_TASK OBJECTIVE_: In the passage about the Geneva Consensus Declaration, on what date was the declaration signed in a virtual ceremony?

_PASSAGE_:
Geneva Consensus Declaration upholds nations' right to determine laws affecting the unborn.
In the week leading up to the United Nations’ 75th anniversary, the United States and 31 other countries signed a declaration stating that there is no international right to abortion and reaffirming individual countries’ right to decide abortion laws for themselves.
The Geneva Convention Declaration, sponsored by Brazil, Egypt, Hungary, Indonesia, Uganda, and the U.S., was signed in a virtual ceremony October 22.
The signing was originally planned to take place on the margins of the 2020 World Health Assembly in Geneva, but because of the COVID-19 pandemic it had to be done through a video conference.
Signatories pledged to support the role of the family as “foundational to society and as a source of health, support, and care.”
The declaration reaffirms that “all are equal before the law” and that “human rights of women are an inalienable, integral, and indivisible part of all human rights and fundamental freedoms.”
“Women and girls must enjoy equal access to quality education, economic resources, and political participation as well as equal opportunities with men and boys for employment, leadership and decision-making at all levels,” the declaration states.

_RECORDED DATA_:
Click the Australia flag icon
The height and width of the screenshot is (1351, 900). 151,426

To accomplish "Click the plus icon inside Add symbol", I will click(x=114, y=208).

_SOLUTION BELOW_: October 22